*INFORMATION*:
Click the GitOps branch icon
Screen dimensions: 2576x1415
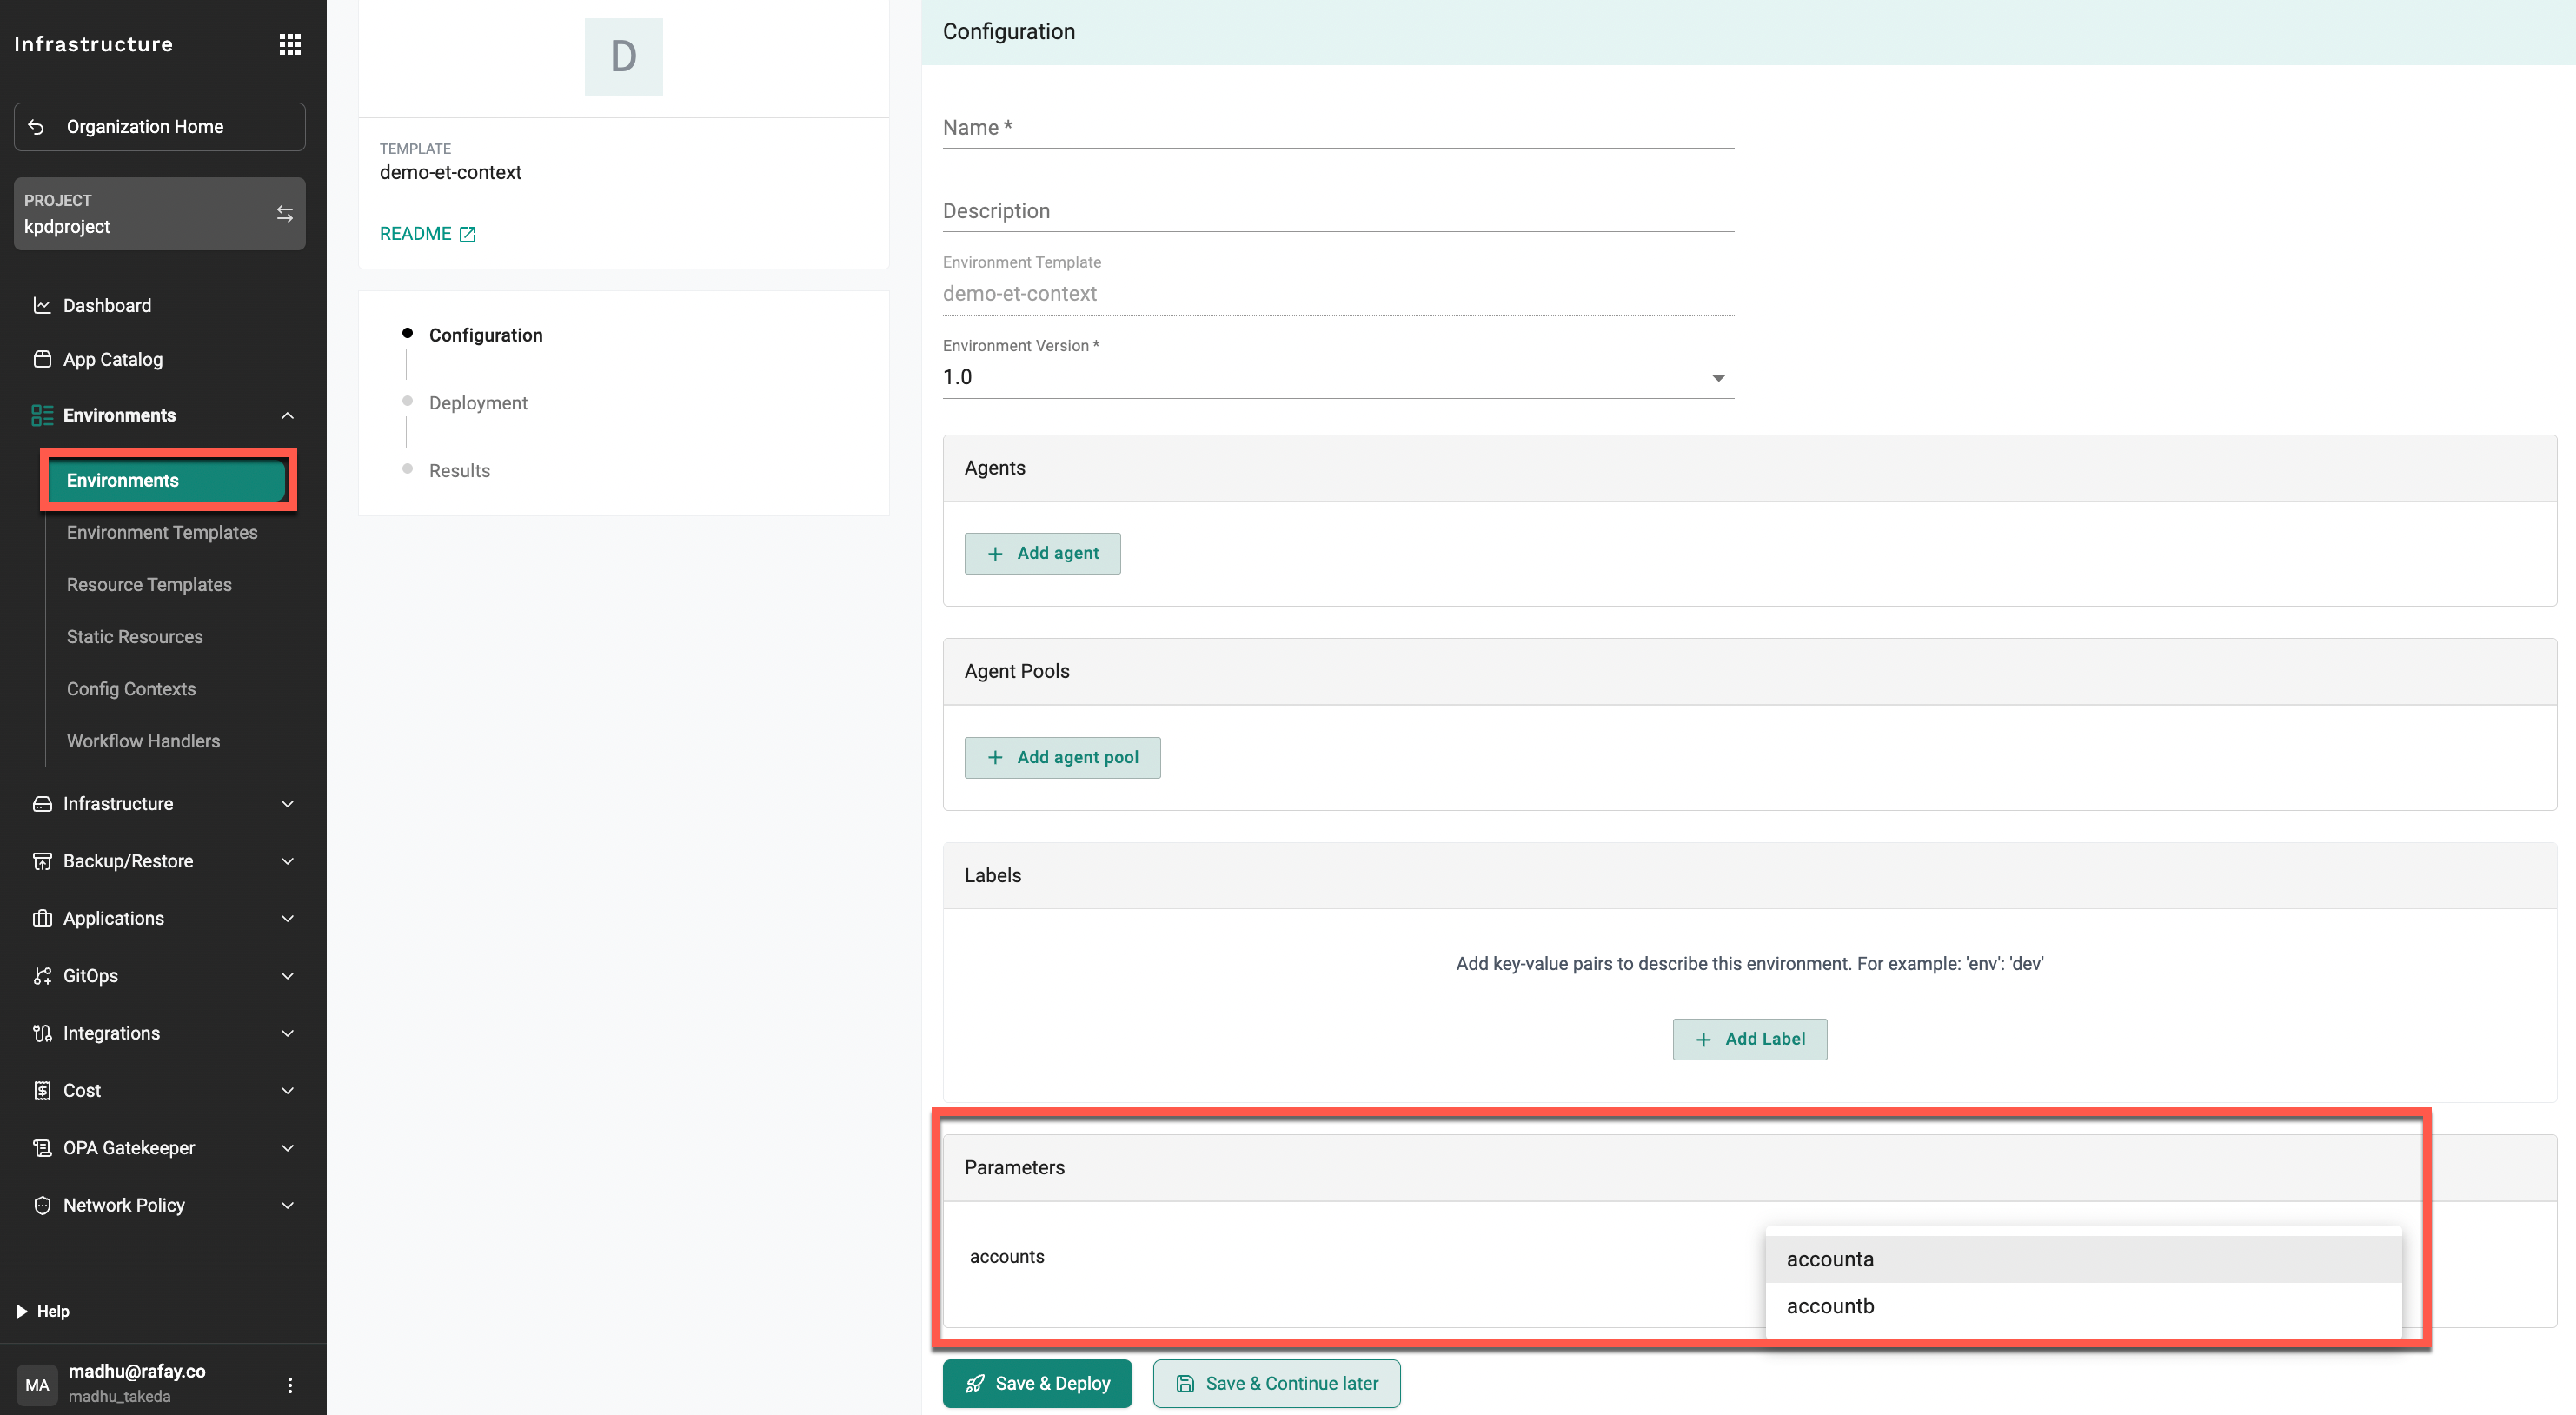click(42, 976)
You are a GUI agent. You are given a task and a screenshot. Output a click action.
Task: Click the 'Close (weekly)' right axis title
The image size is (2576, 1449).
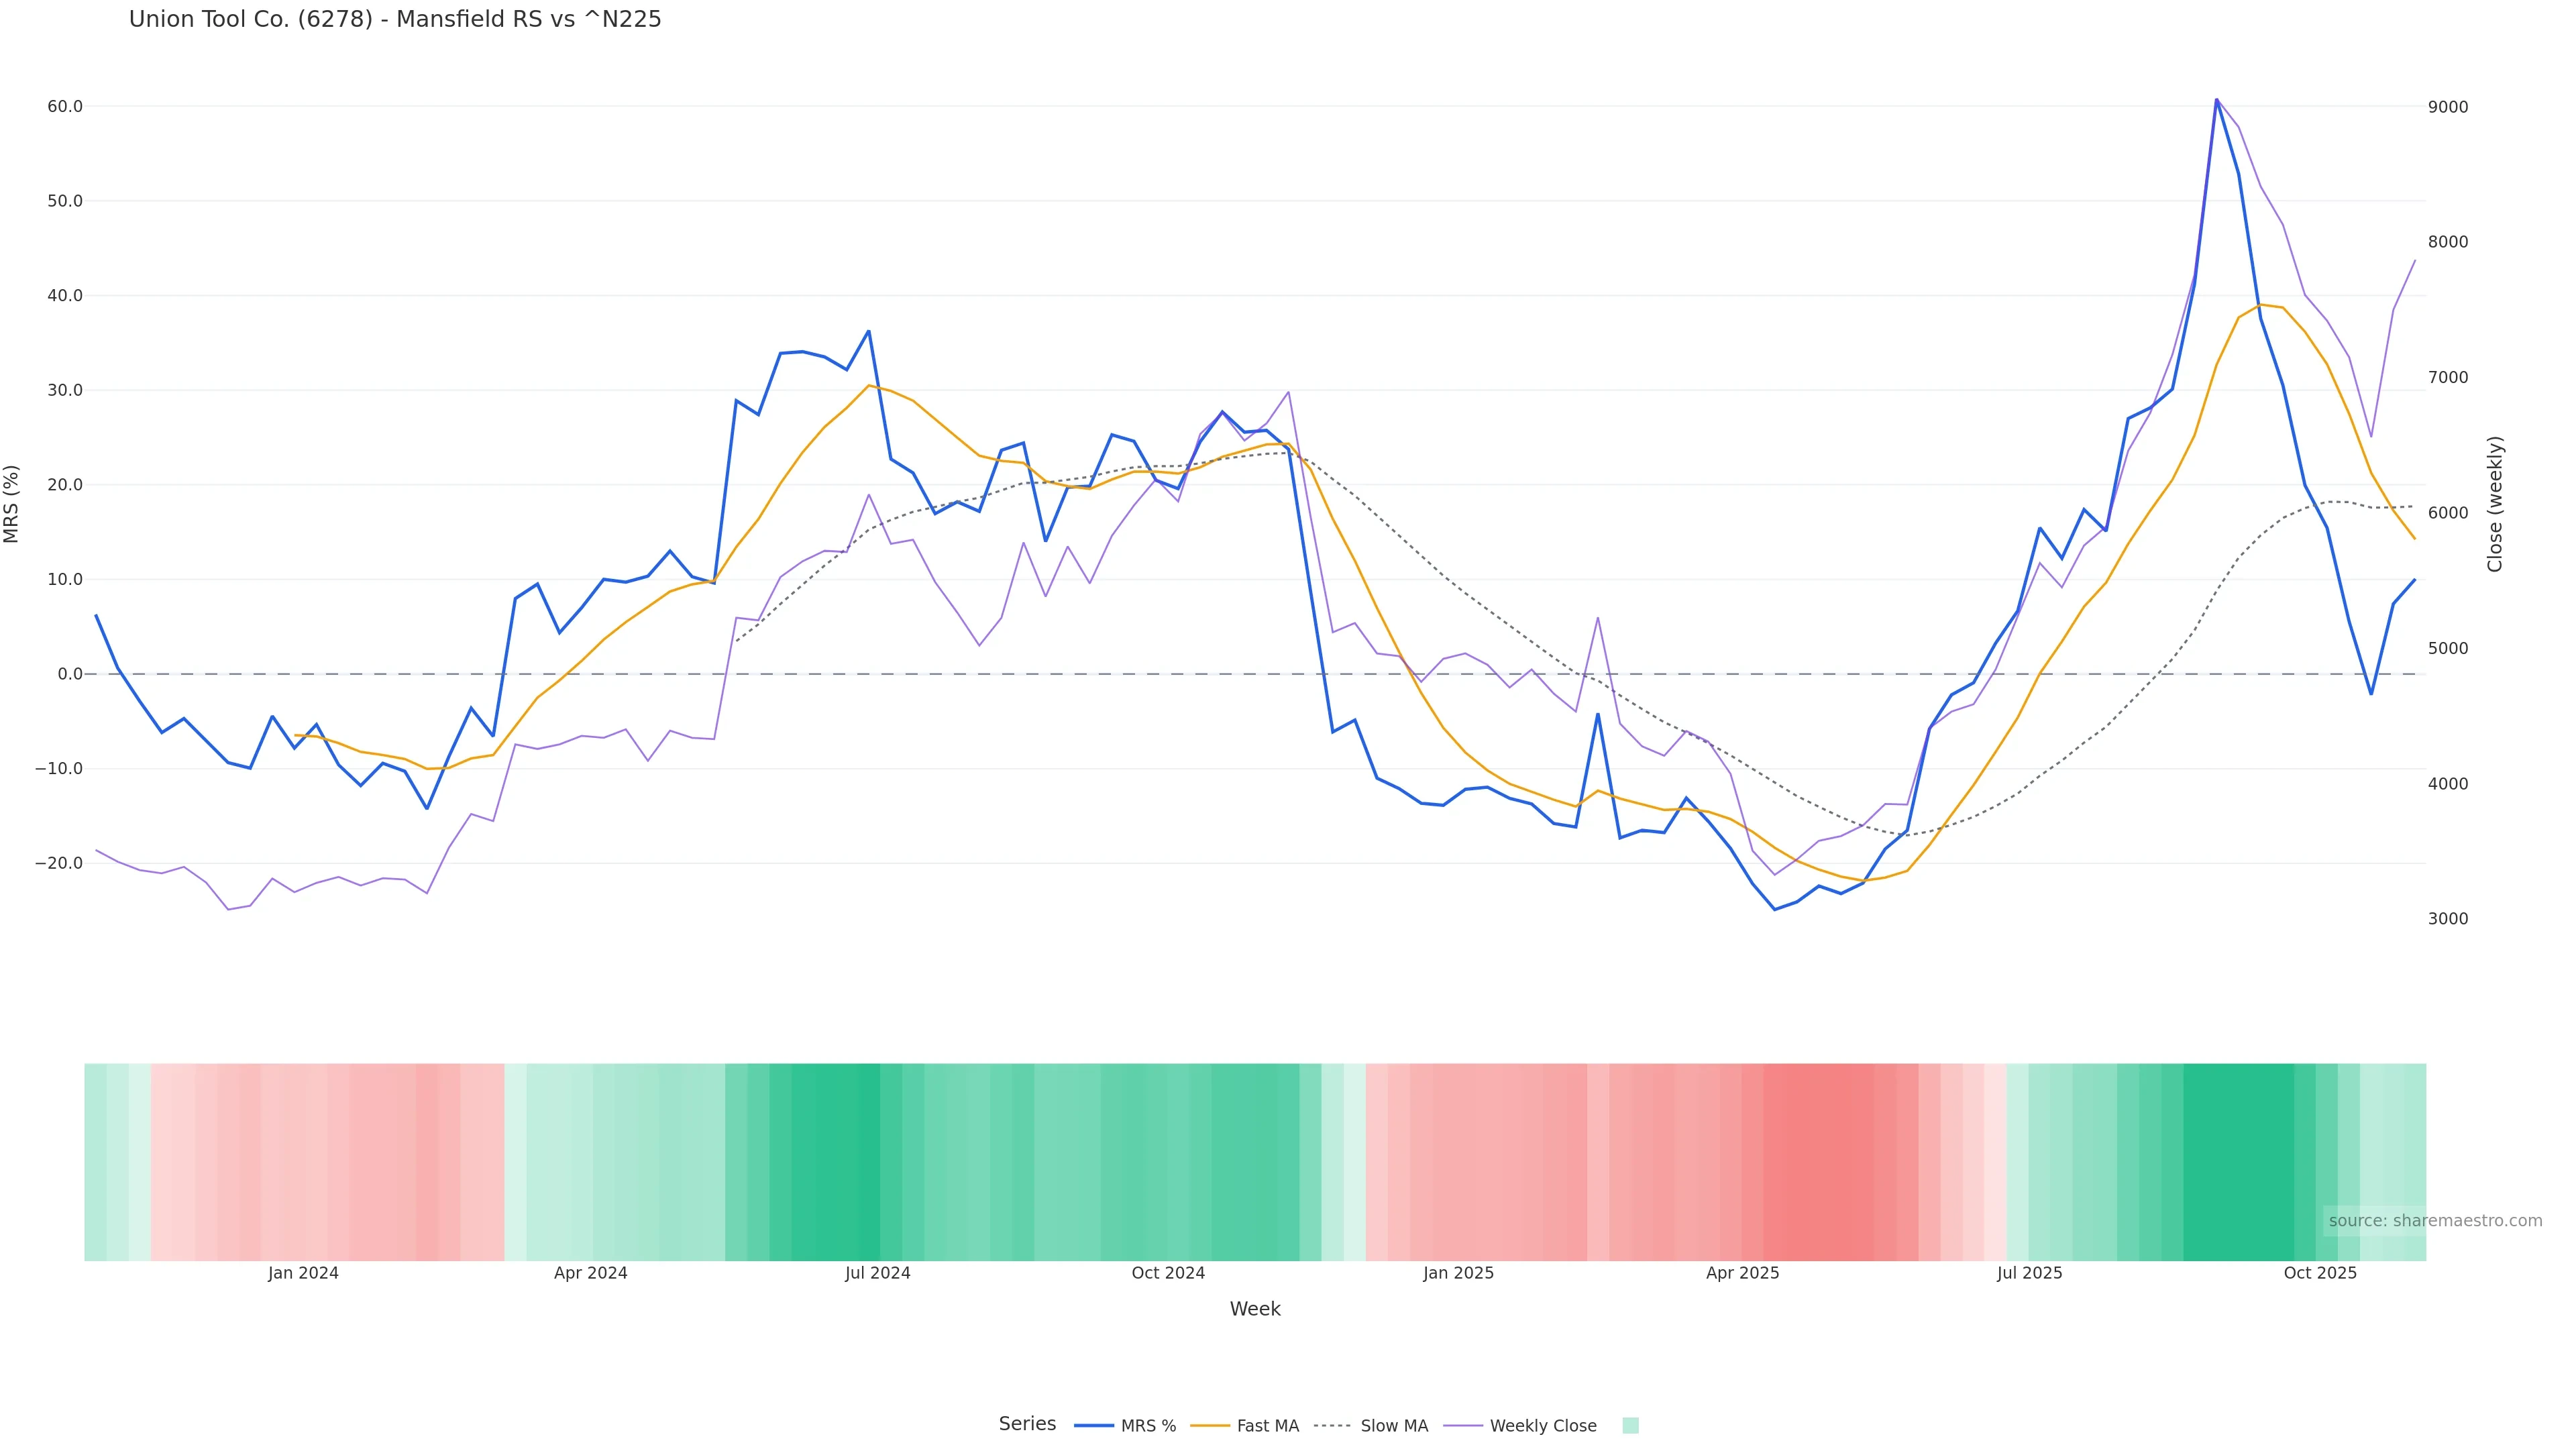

*WHAT TO PRODUCE*: Leaving every picture aside, repeat the listing exactly.

*PROBLEM SOLUTION*:
Click the GitOps branch icon
Screen dimensions: 2576x1415
click(42, 976)
You are a GUI agent. You are given a task and a screenshot. Output a click action.
Task: Click the 'Close (weekly)' right axis title
The image size is (2576, 1449).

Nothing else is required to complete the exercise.